Wednesday, June 30, 2010

Dear Men of NYC - You are the Gamut of Gay

New York recently finished it's Pride week, and it was at this time that I made a revelation about the city and the men it has to offer. In general, NYC has a plethora of stupidly attractive people (why do you think I moved here, DUH!). At the other end of the spectrum, or sewer depending on where you are in said spectrum, are the depressing ugly; people so abusive to the eyes that they literally must be classified as mutants. Why just today I saw a woman who had the most severe DBS I had ever seen. For those not in the know about this incurable disease, DBS stands for droopy boob syndrome. I would compare her boobs to a fruitcake, but that would be giving her too much credit. I was literally ready to peel her skin off and make a human pizza dough.

Now as any good Gay knows, we don't do anything half-assed. Drag queens don't dress as women to keep people guessing. We certainly don't have dinner parties without having any possible mishap covered and well prepared for. We don't gossip to just one person because...well where is the fun in that?

It was on my way to a restaurant I'll be waiting at that I realized how unprepared I even was to see NYC gay. Now I had seen a lot of really attractive men since I've been here, but nothing more exotic or rare than what I had seen in Boston.

So here I am, bright eyed and bushy tailed for an adventure in the west village....oh did I forget to mention that the restaurant is in the Gay epicenter of the Gay universe...and I start seeing all these colorful people getting on the A train (for more on the A train, look at my previous post)

Now I know that I was a bad gay for not doing anything for pride, but I just moved here and stop judging me! I'll admit, I kind of forgot that it was the last day of pride as I made my way to the west village. The first wave of people where your standard Pride Lesbian. Lot's of rainbow articles of clothing (gay men know better and just dress slutty), all of them with their "U-hauled" partner of the week, and lots of short haircuts.

The second wave was about as equally unsurprising. Your standard Chicken hawk flock(1. Older male who seeks the company or favours of an younger male. The term has homosexual overtones / urban dictionary.) usually two to three 30/40 somethings looking and commenting on barely legal boys who are probably not even gay. I say 30/40 somethings because they use tanning beds so mush that they have developed this new type of skin, called scales, where it because exponentially harder to differentiate the age brackets. The standard garb hardly varied, having different monotone shades of the same deep V that they tell their friends is American Apparel but is actually off the shelves of TJ Maxx, a pair of super tight jeans, and rainbow brand flip-flops.

The third wave was when I realized I was in for an abasement that will surely push me into anorexia....OK I like food too much so some other controlling form of self deprecation. Let me tell you, these Gays were like those rare breed of frogs that you read about on Yahoo (THE ONLY RELIABLE NEWS SOURCE! SORRY FOX, BUT YOU DON"T CONSTANTLY TELL ME WHAT MISTAKES I MAKE IN JOB INTERVIEWS AND STRAIGHT RELATIONSHIPS! I NEED TO KNOW!)

Colorful wouldn't be a justifiable term, because these gays exceeded the normal color palette. I needed one of those new Sony TVs that adds yellow for more color possibilities in order to fully experience the glamor that these gays presented. Some of them had blond fauxhawks with purple high tops a tank and some super cut-off jeans. Others were basically shirtless and should have had even less clothing. I was ashamed to be on such an unabashedly attractive train car. They knew they were hawt and were def gonna hook up wit sum trix 2nght!

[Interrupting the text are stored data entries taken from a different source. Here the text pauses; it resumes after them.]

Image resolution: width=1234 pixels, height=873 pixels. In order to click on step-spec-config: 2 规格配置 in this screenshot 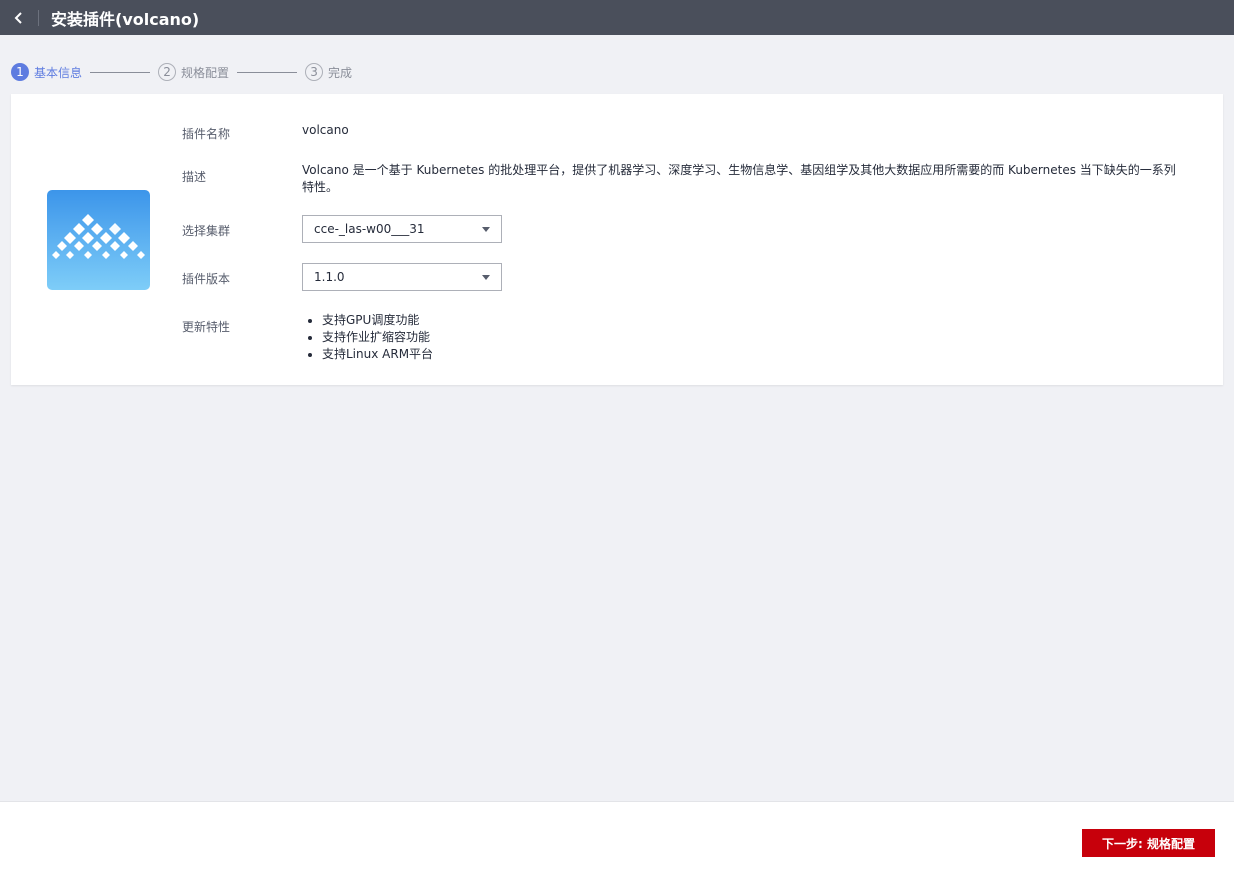, I will do `click(194, 72)`.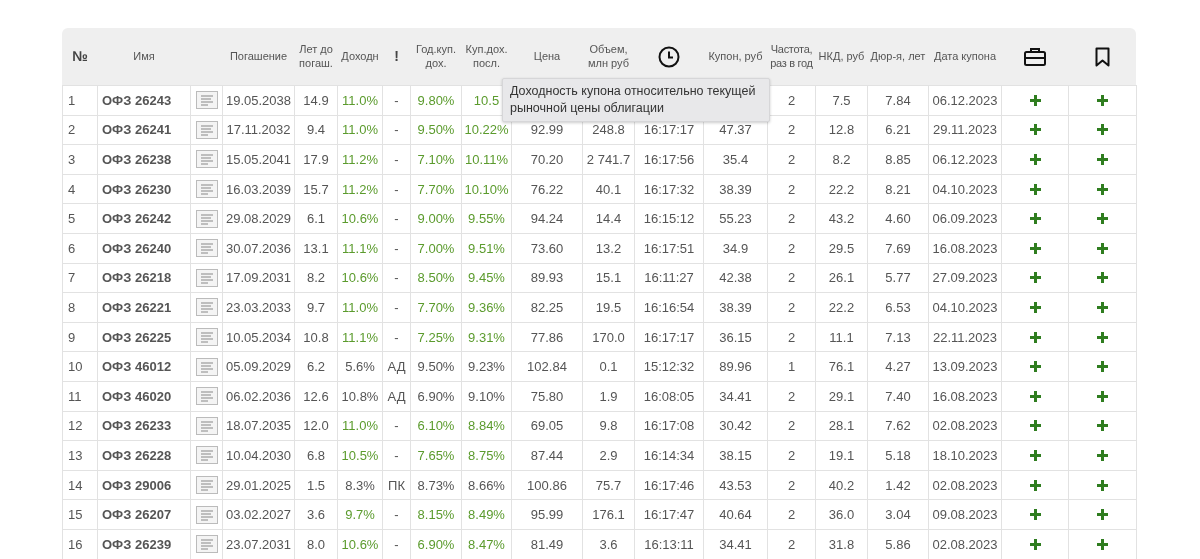 This screenshot has width=1200, height=559. What do you see at coordinates (258, 160) in the screenshot?
I see `table-cell: 15.05.2041` at bounding box center [258, 160].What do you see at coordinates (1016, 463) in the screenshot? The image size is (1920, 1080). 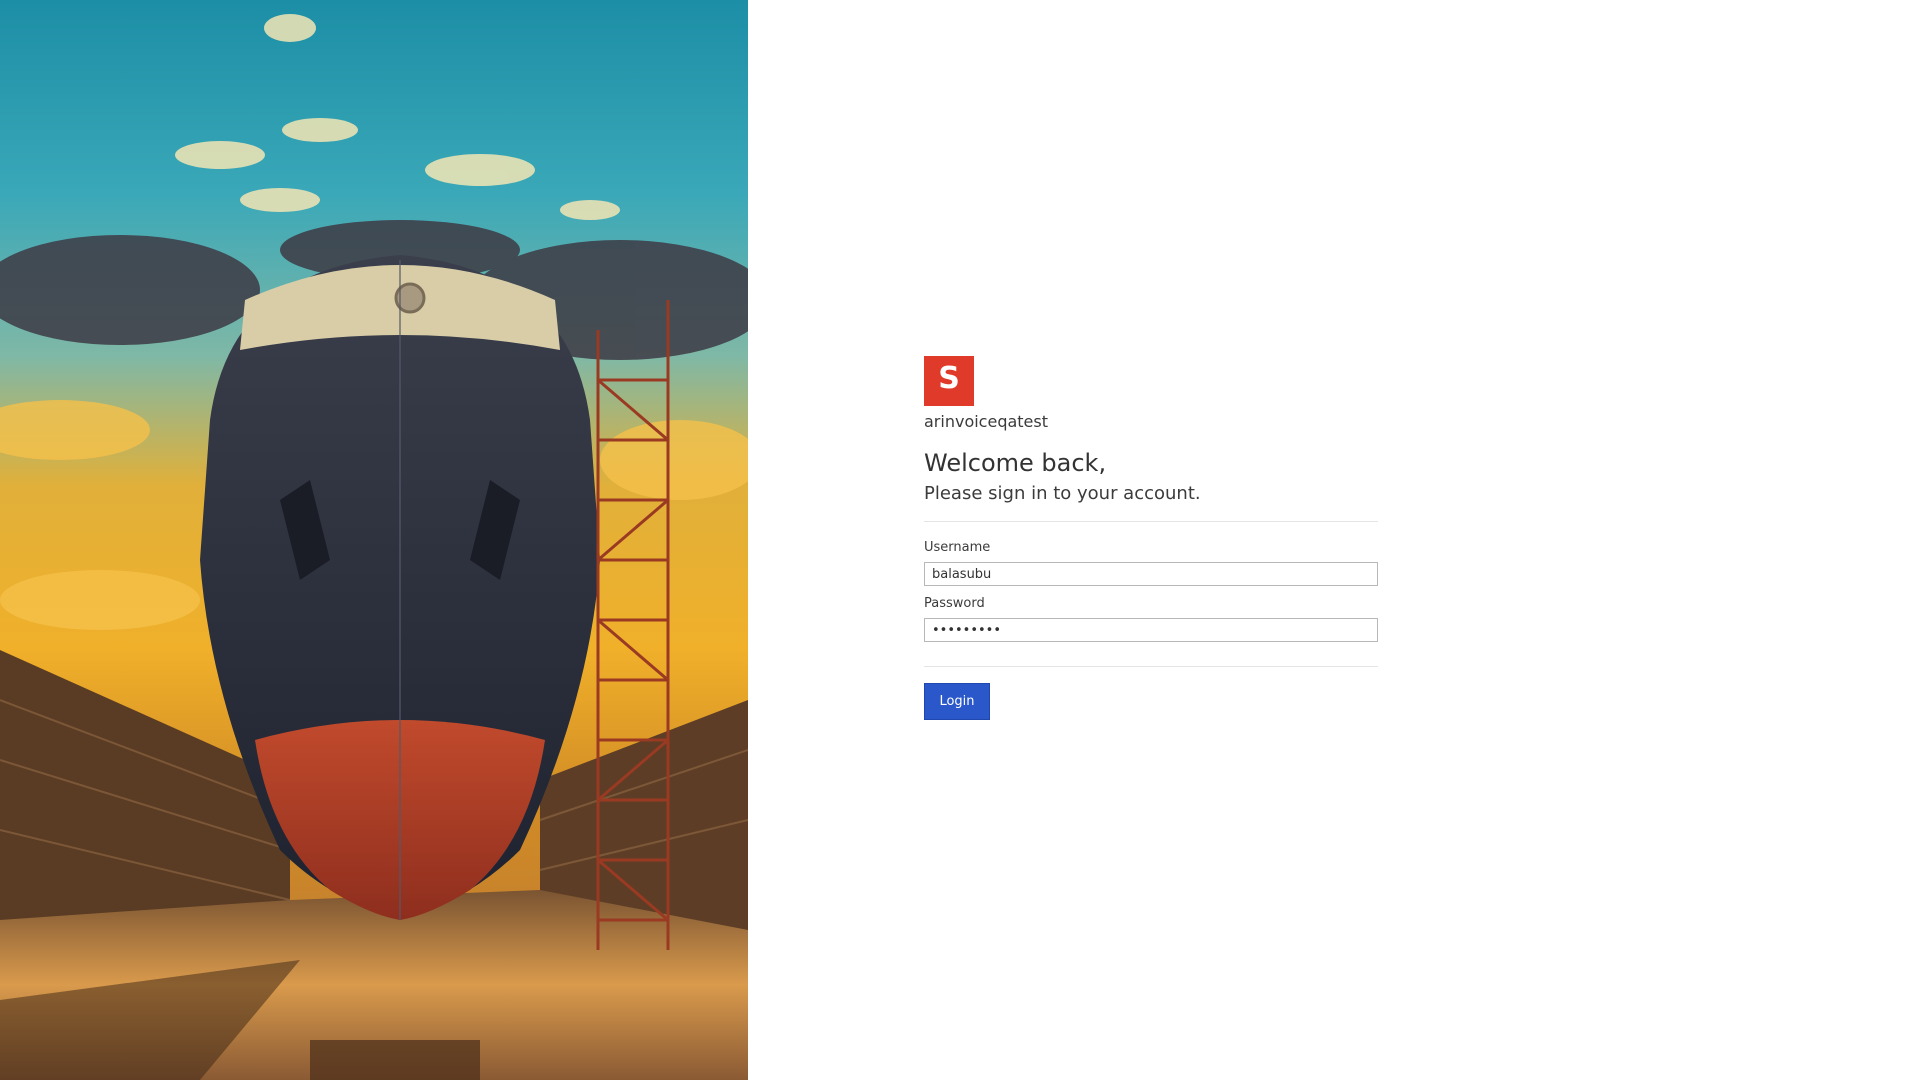 I see `welcome-heading: Welcome back,` at bounding box center [1016, 463].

At 14th street, I ran out of the train for two reasons. The first was I knew that if one of the alpha gays saw me they would send a hunting party out to eat a poor excuse for an NYC gay. The other was that I knew I would get distracted and had to get to that job interview!

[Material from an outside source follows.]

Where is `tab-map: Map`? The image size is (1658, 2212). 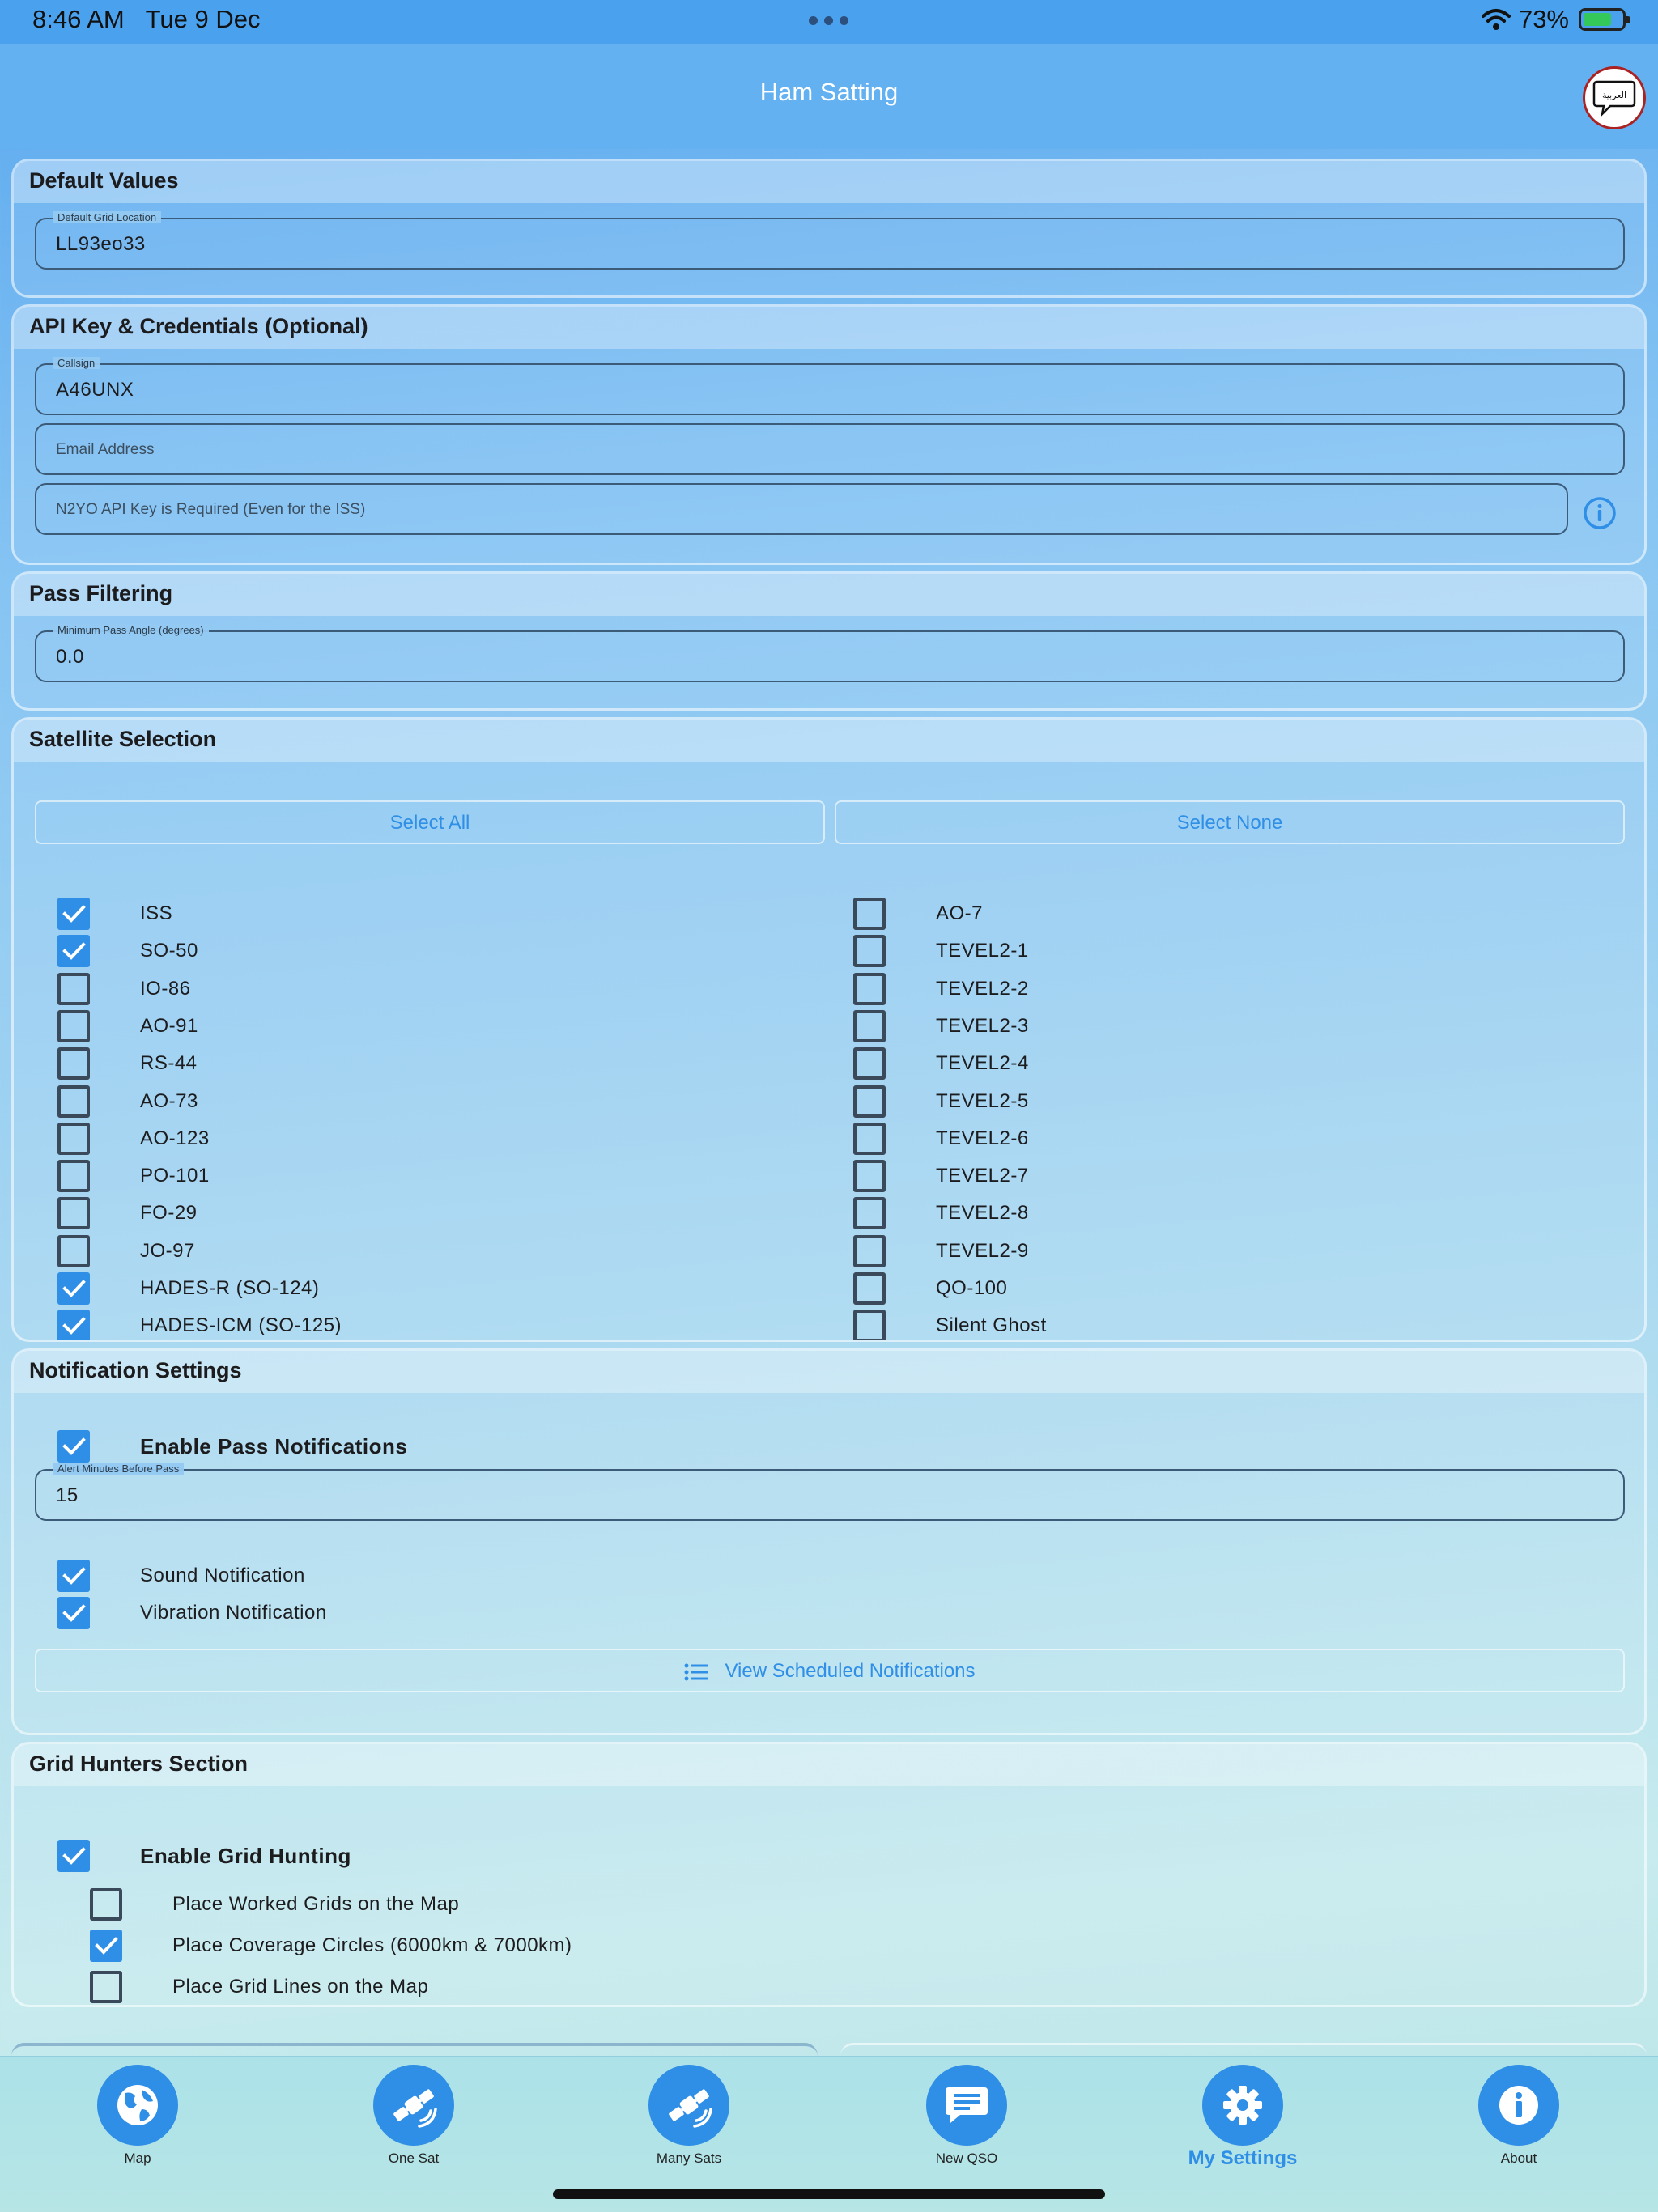
tab-map: Map is located at coordinates (138, 2116).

Just steps away from the restaurant, I see a literal see of gay. Men making out and eating hot dogs....real hot dogs....no the other kind of hot.....oh you know I mean the food....the EDIBLE food! On closer examination, I realized that the Gaymazons I had seen on the train were the Alpha pack. I suddenly began feeling more at ease, seeing all shapes and sizes of Gay covering Horatio St. Bald queens were taking photos with beefy guys dressed only in their revealing underwear, nerdy gays were with their "I was a lesbian in high school so I understand you" friends, and normal gays who just happen to be guys.....read it....I meant it.

I ended up only spending an hour at the restaurant because it was too busy and they had too many gays to take care of to have someone train me. Gays are like babies when it comes to service and this place became a daycare center. I discovered later that the drink of choice was Prosecco and diet coke.....ewwww gays, I'm ashamed.

In short, though my posts never are, I learned an important lesson. NYC is a good place to be gay, if for nothing more than the people watching.....think of it like a Zoo except all of the animals are gay and not just the polar bears and penguins.

LOVE AND STRUGGS
B DANN

1 comment:

  1. Screw the Prosecco and diet coke, Black Velvets all the way!